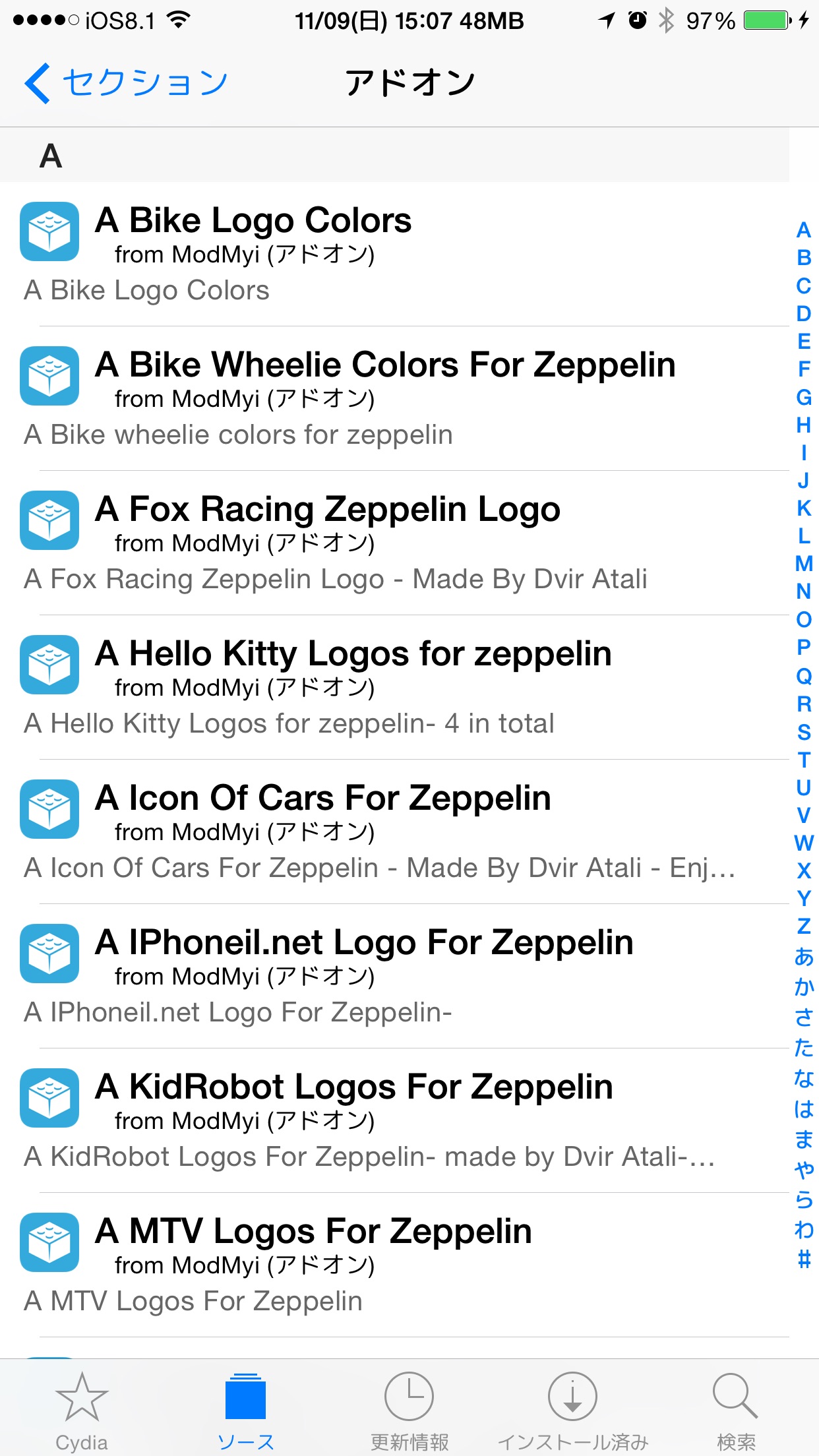This screenshot has height=1456, width=819.
Task: Open A IPhoneil.net Logo For Zeppelin entry
Action: (x=394, y=976)
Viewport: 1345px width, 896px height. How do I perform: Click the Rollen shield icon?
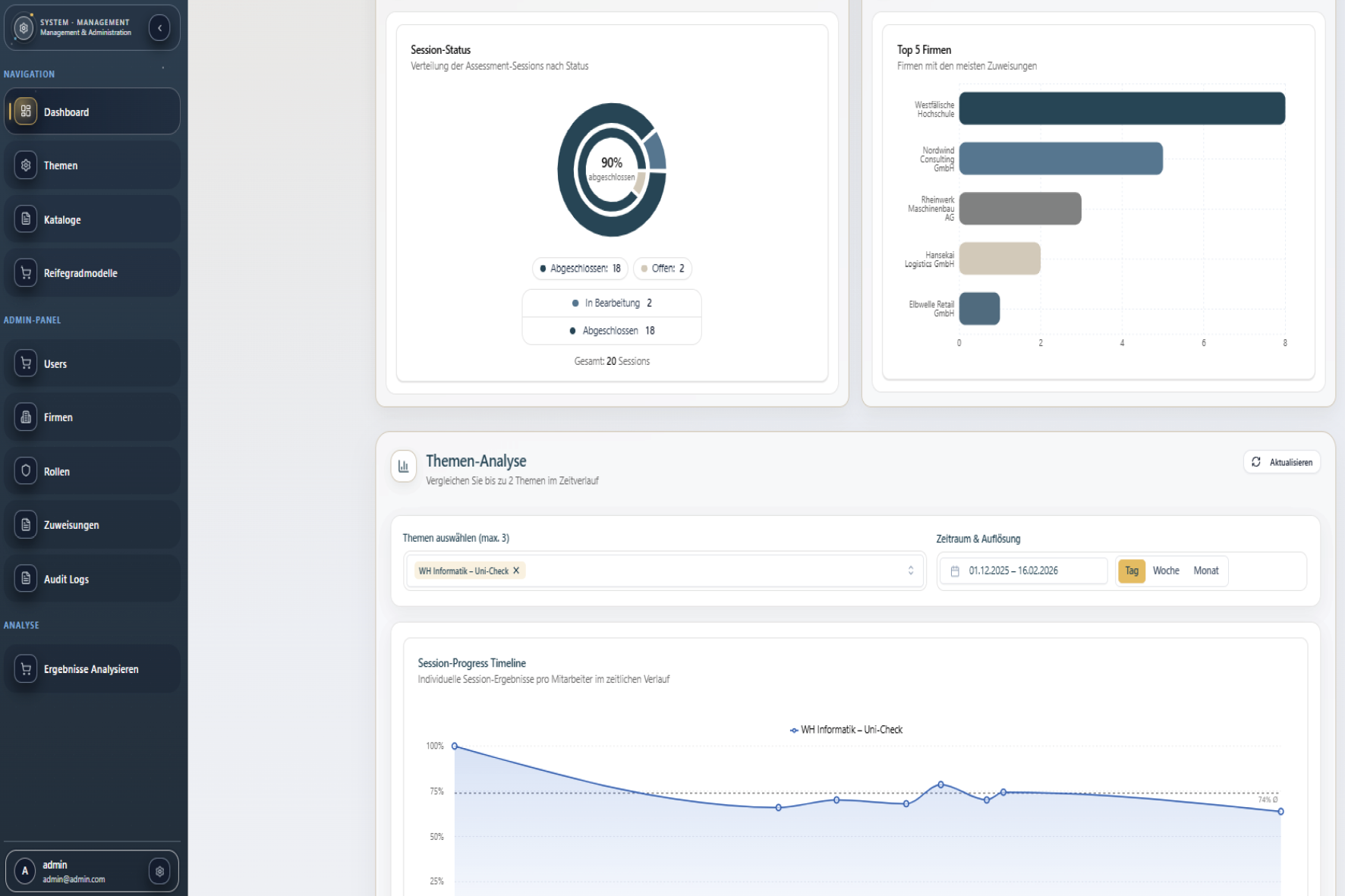click(26, 471)
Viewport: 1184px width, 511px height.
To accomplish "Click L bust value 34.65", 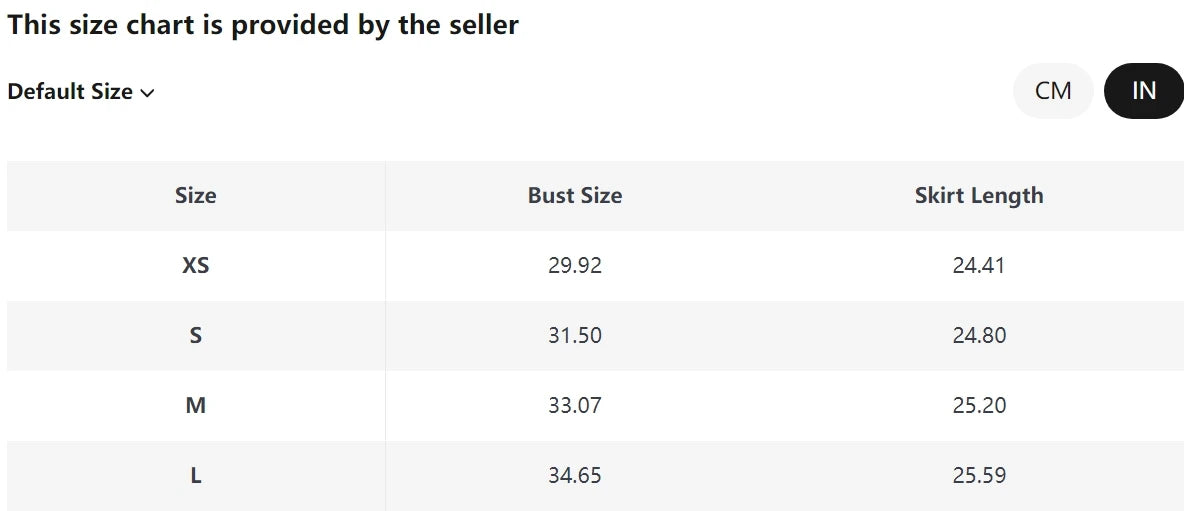I will tap(575, 476).
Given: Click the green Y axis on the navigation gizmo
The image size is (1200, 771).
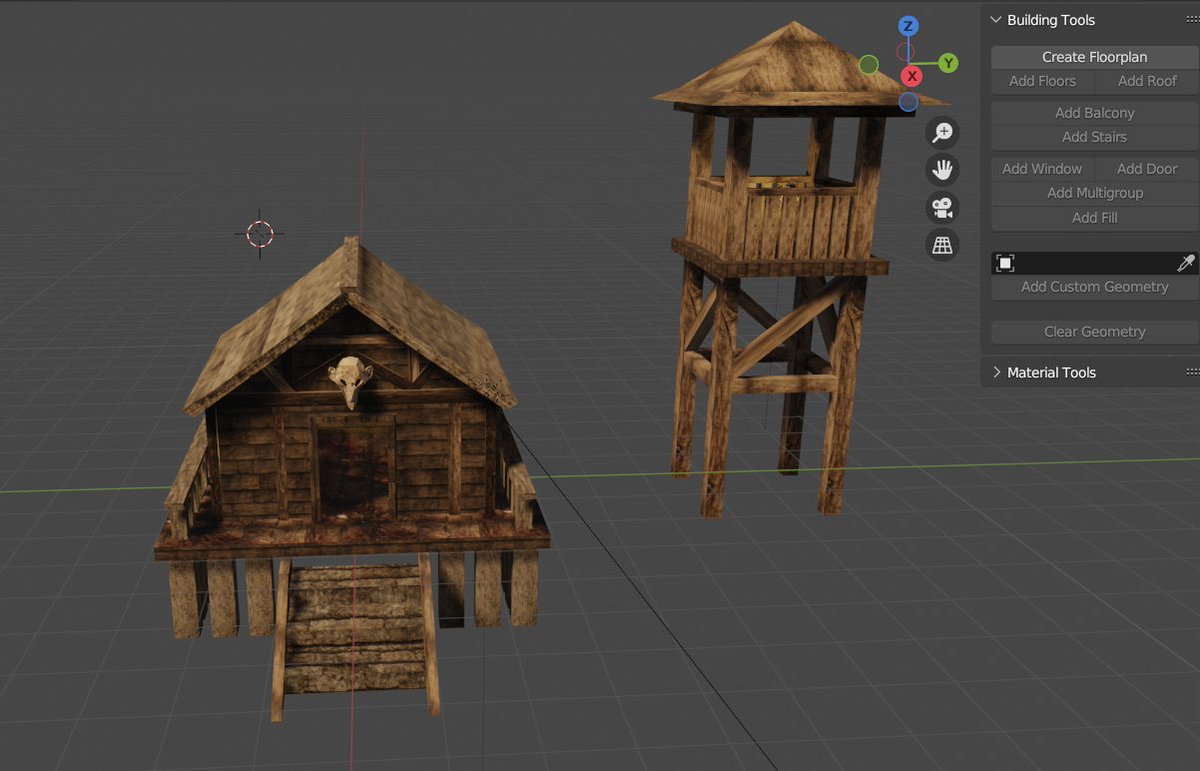Looking at the screenshot, I should point(946,63).
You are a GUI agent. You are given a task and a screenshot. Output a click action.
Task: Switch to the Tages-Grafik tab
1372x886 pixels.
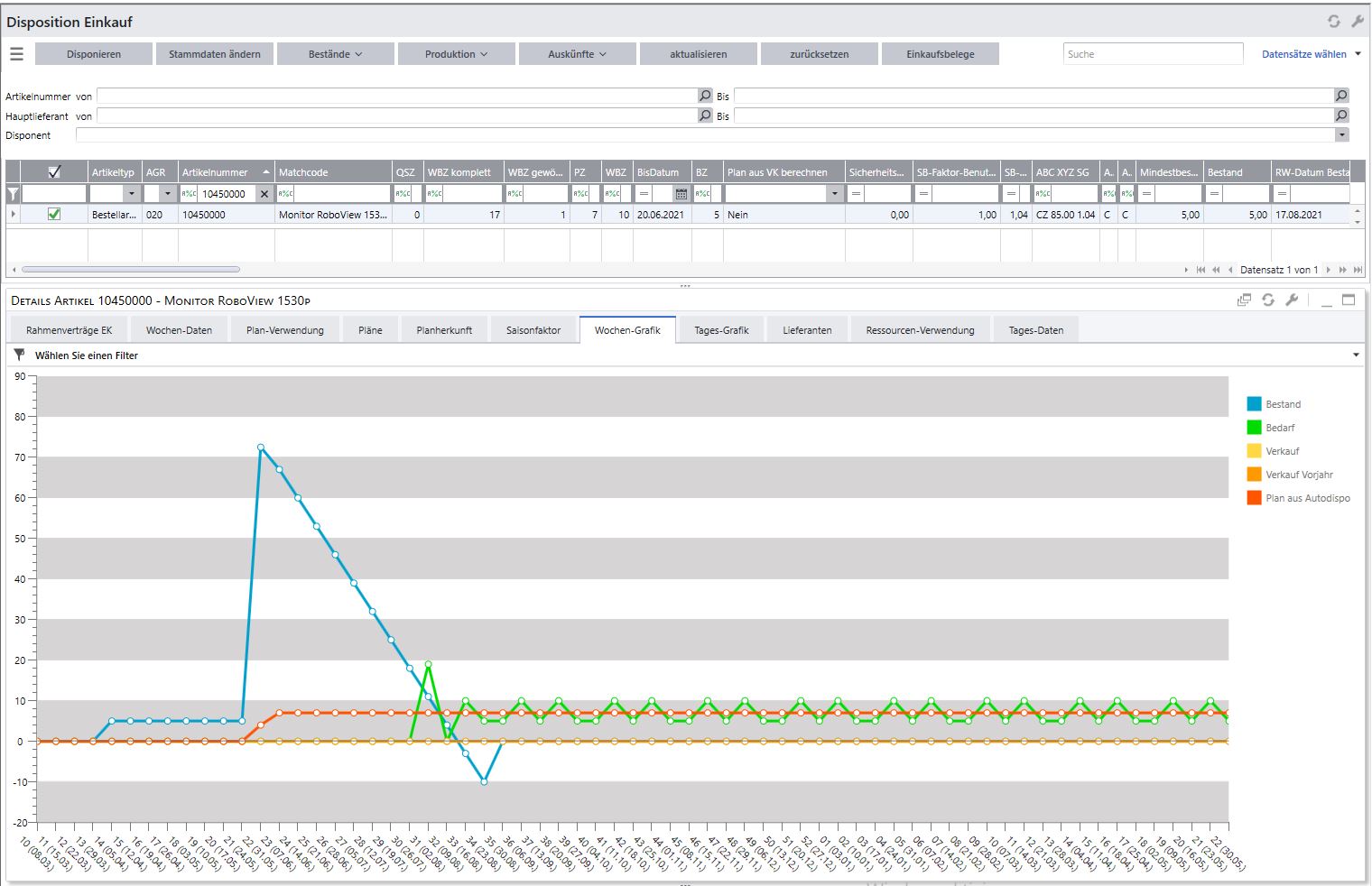(721, 330)
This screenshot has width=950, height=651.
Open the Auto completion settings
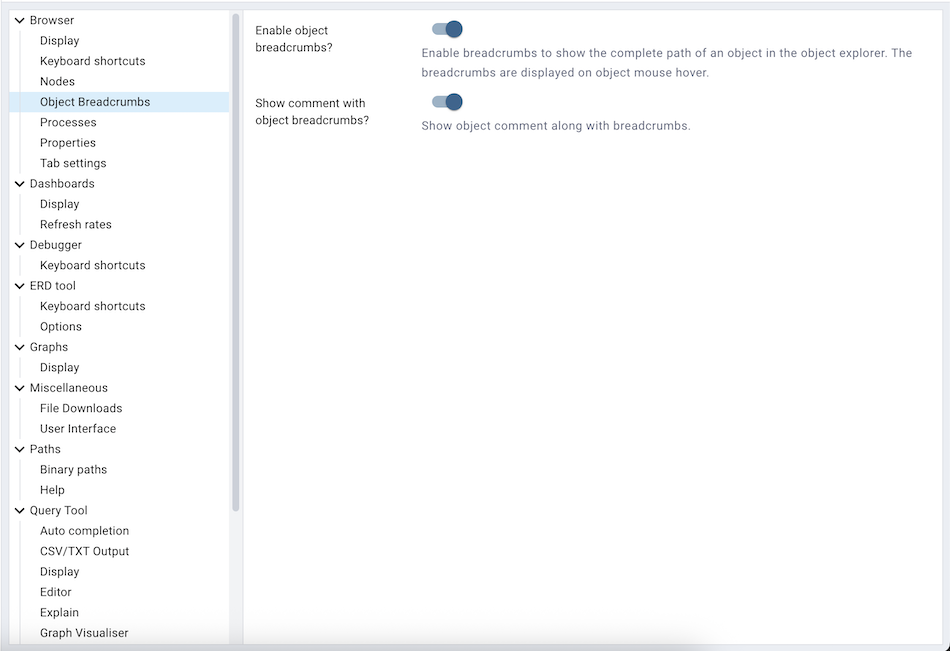pyautogui.click(x=84, y=530)
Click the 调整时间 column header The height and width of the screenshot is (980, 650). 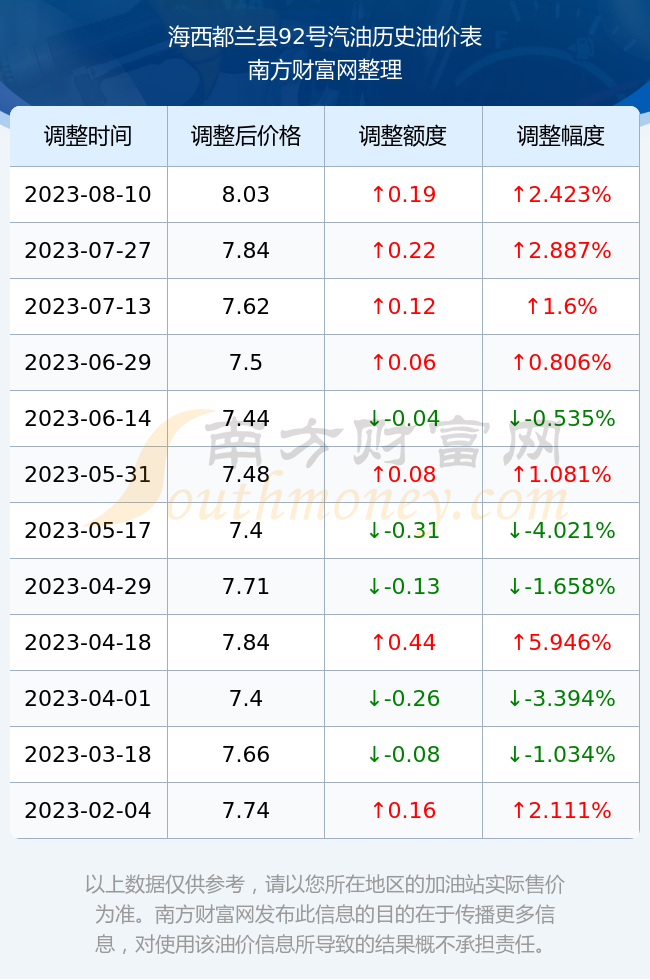point(88,136)
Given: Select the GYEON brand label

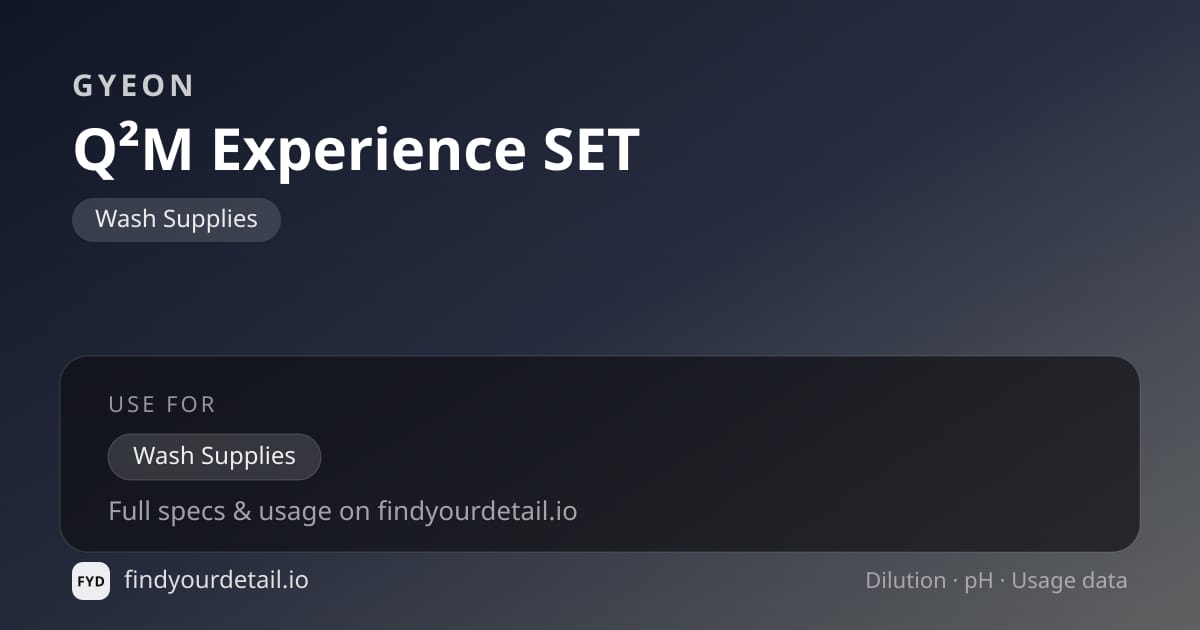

- [REQUIRED TASK]:
In the records, begin at the line that has "You are a GUI" and stop after the line that has "pyautogui.click(x=84, y=530)". Please write out those lines again with "settings" swapped for "preferences", keeping everything else the same and leaving out the pictures.

- [SOLUTION TO THIS PROBLEM]:
You are a GUI agent. You are given a task and a screenshot. Output a click action.
Task: Switch to the Tages-Grafik tab
1372x886 pixels.
(721, 330)
This screenshot has width=950, height=651.
Open the Auto completion preferences
pyautogui.click(x=84, y=530)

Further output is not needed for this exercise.